The objectivity of the research of the Foundation, as well as the estimates and statements of its head was confirmed by the expert community, the participants and the leaders of the protest movement.

The study, the article by Kostin in the «Moscow news» and a series of interviews by Kostin to various mass media on how the protest was seen from the Kremlin, among which, first of all is an interview to Gazeta.ru are of special interest for experts and historians.

=== Projects ===

==== New media research ====
The Foundation is launching new, large-scale project researching new media in Russia, using software from the Crimson Hexagon system – an analytics platform which automatically scans and sorts online content. The research will focus on a study of current social and political issues. This would essentially be an alternative in Russia to both "Medialogia" and the once popular – but now defunct - "Yandex Top blogs". The Fund contends that under the Crimson Hexagon scope is to be not just opposition, but authorities as well.

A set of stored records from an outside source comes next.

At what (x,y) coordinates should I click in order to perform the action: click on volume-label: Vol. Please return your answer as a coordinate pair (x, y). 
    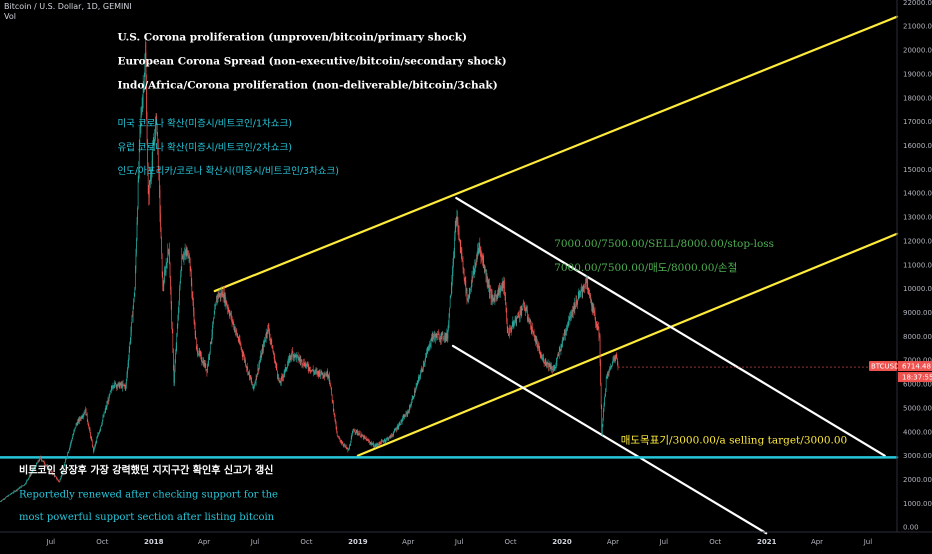
    Looking at the image, I should click on (10, 16).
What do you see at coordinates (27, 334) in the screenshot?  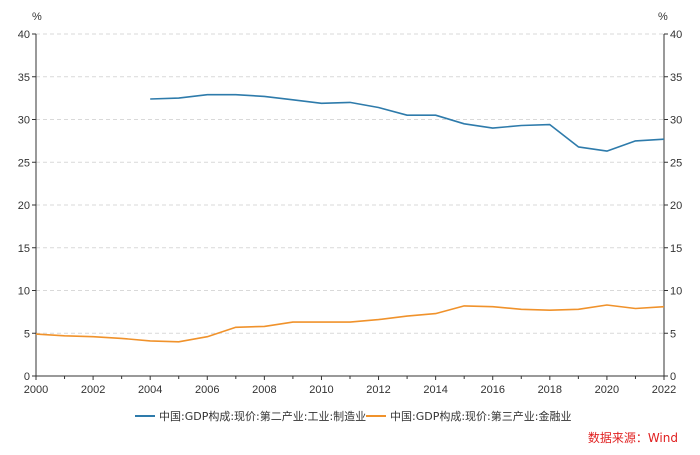 I see `y-tick-label-left: 5` at bounding box center [27, 334].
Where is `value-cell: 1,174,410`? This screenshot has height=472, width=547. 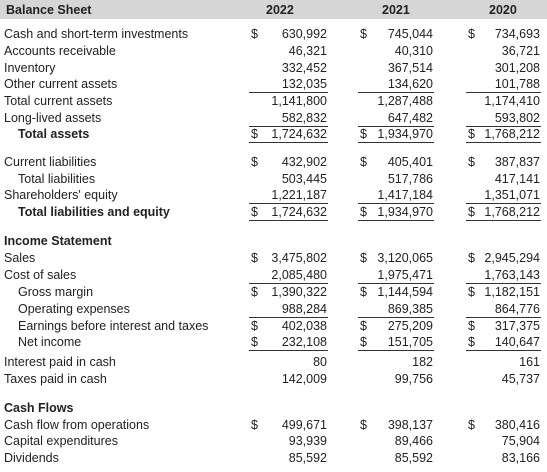
value-cell: 1,174,410 is located at coordinates (504, 101).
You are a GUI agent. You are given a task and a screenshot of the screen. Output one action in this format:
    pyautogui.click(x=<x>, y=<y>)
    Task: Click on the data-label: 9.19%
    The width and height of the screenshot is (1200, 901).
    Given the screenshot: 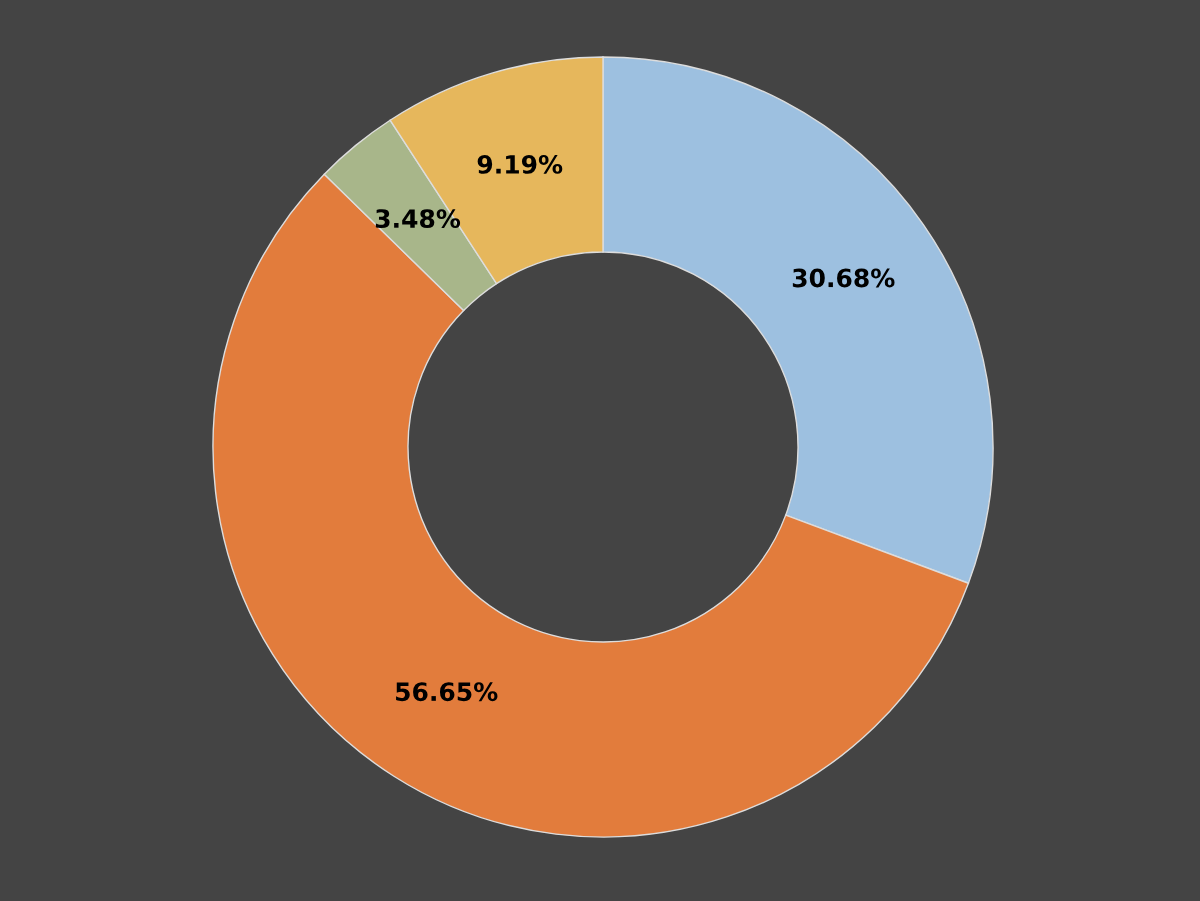 What is the action you would take?
    pyautogui.click(x=520, y=164)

==== Atlas of political consultants ====
The Foundation developed an "Atlas of political consultants", described by the organization as a reference guide listing political consultants who had participated in election campaigns in Russia during the previous ten years. According to the Foundation, the project was intended to distinguish experienced political consultants ahead of the Single Voting Day on 8 September.

==== Rating of Russian regions ====
August 2013, the FDCS released first issue of a Rating of social well-being in the regions The research is based on data from the “Public Opinion” Foundation (FOM) and shows that Russian regions can be rated according to the peoples’ satisfaction levels with their current living situations - taking into account their attitude towards the authorities and protest potential. A person's sense of social security does not directly depend on the economic situations and living standards of that particular region. FDCS plans to monitor the dynamics of social well-being and to identify key parameters that affect its change.

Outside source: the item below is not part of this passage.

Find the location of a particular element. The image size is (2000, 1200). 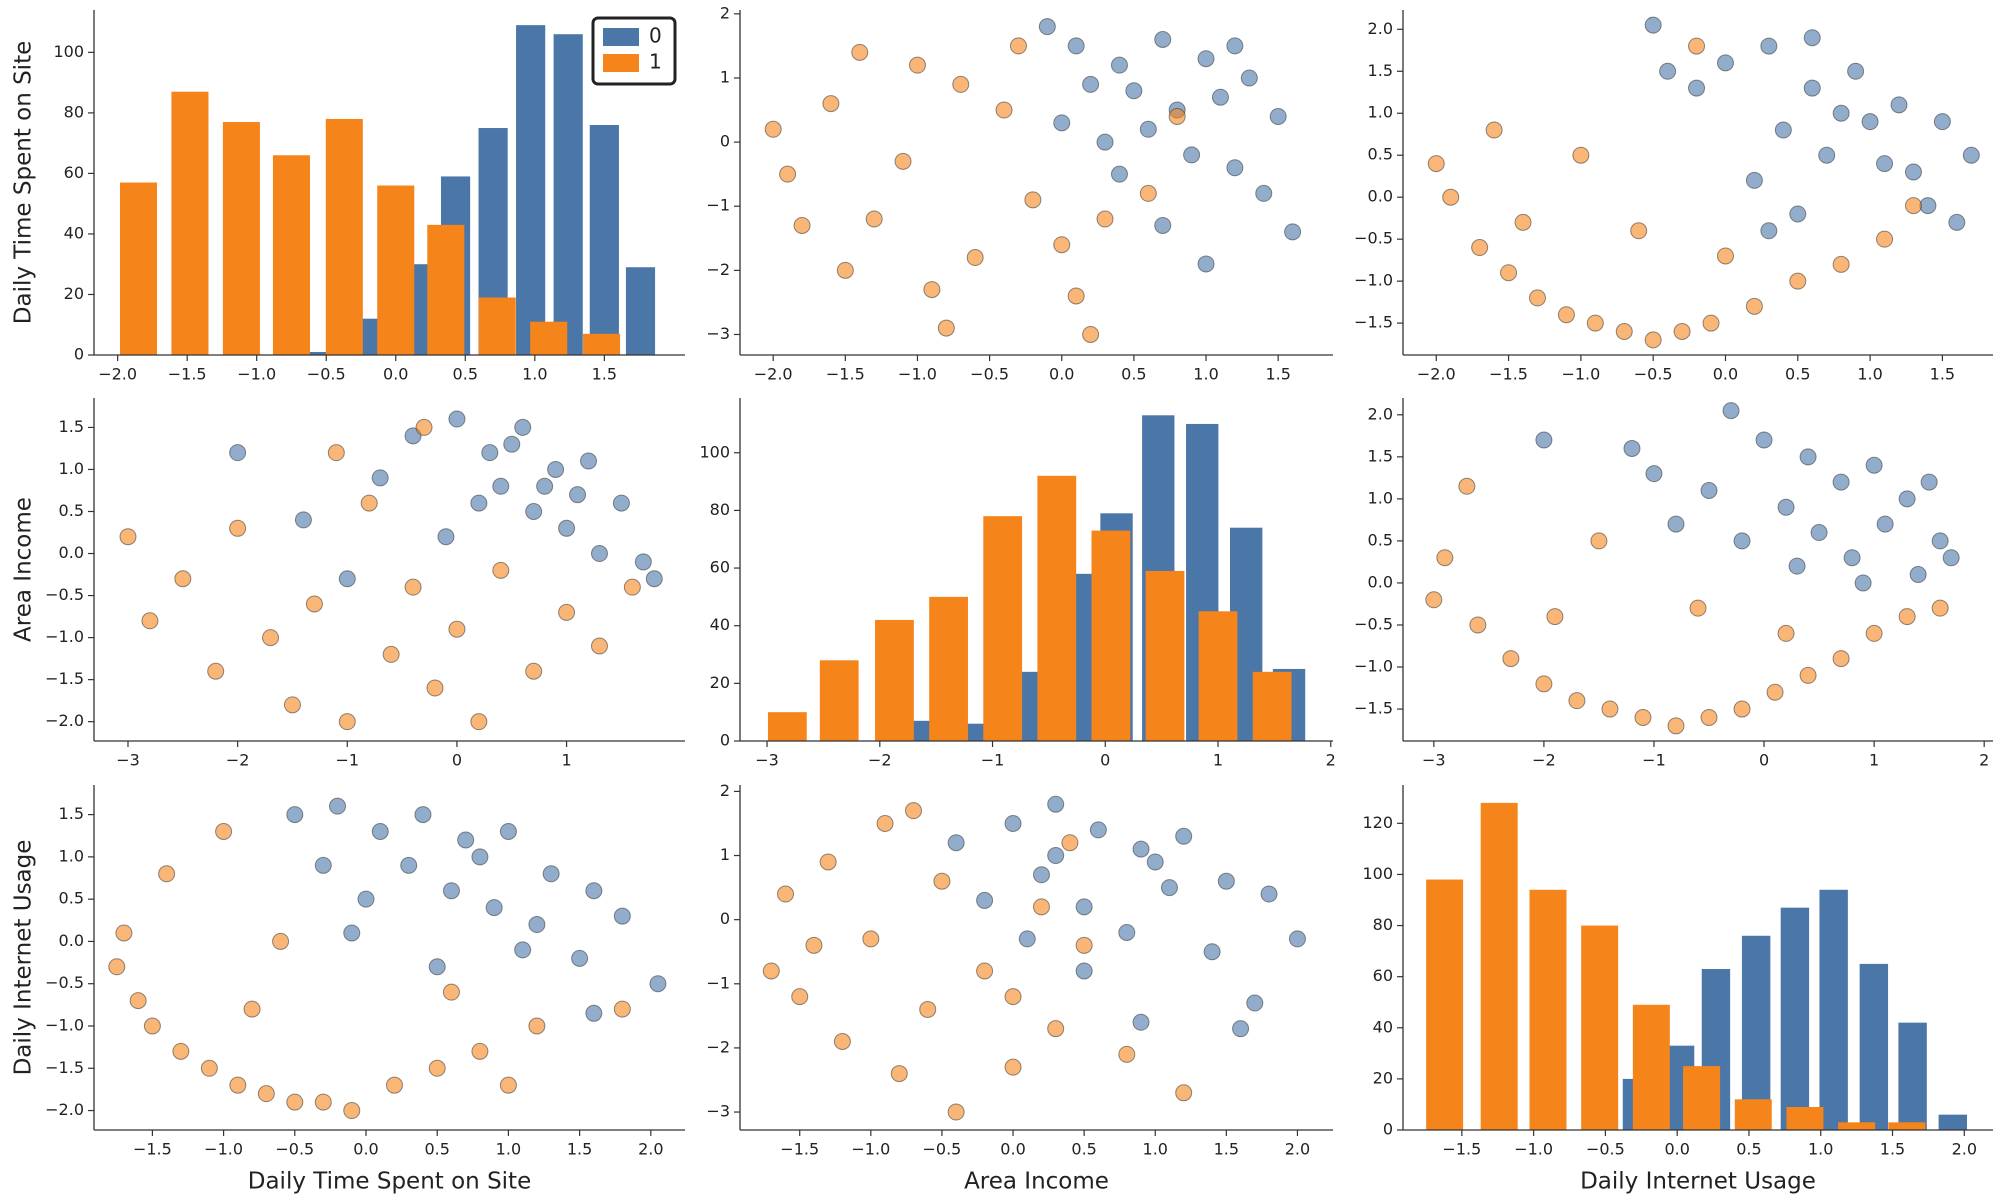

The head of FOM, Aleksander Oslon, said that he was satisfied with the interpretation by the "geo-rating" method which has been in use for almost a decade and which is used primarily by the Presidential Administration. He is quoted as saying that "The Foundation for Civil Society Development utilises a clear and simple methodology: percentages are converted into points and summarised”.

==== Social science teachers conference ====
The Foundation designed a social science teachers conference as a long-term project. The main task ahead according to Mr. Kostin was to create a platform for meaningful and interesting discussion on political agendas and also the exchange of ideas between specialists, politicians and civil servants. Welcoming the very fest Conference Kostin expressed his confidence that the conference would help identify the most promising ways forward for further study and research and would lead to a series of lectures on modern day regional and federal politics with a view to creating teaching and learning aids for the younger generation. The conference involved lectures and discussions on the following topics: the latest teaching methods of social sciences; modern political sociology; the interaction between state and civil society; the development of Russia's political system.

== Official data ==
The Foundation for Civil Society Development (FCSD) was conceived on June 4, 2012.

=== Founders ===
The founders were: Russian Public Policy Fund, Institute for Public Planning an independent non-commercial organization, OPORA ROSSII the All-Russian public organization for SME, MediaSoyuz All-Russian public organization of mass media professionals.

=== Board ===
The Members of the Board are: K.N. Kostin (chairman of the Board @ CEO), A.Yu. Trubetskoy, S.R. Borisov, V.A. Fadeev, S.V. Stoyalova.

=== Expert council ===
Expert council members are: Leonid Davydov, PhD in political studies, chairman of the board for VTSIOM (Head of the Expert Council); Stanislav Yeremeev, Dean of the Faculty of Political Science, Saint- Petersburg State University; Leonid Polyakov, Head of the General Political Science Chair SU- HSE; Valeriy Fadeev, Director of the Institute for Public Planning, Expert Magazine, Editor-in-chief.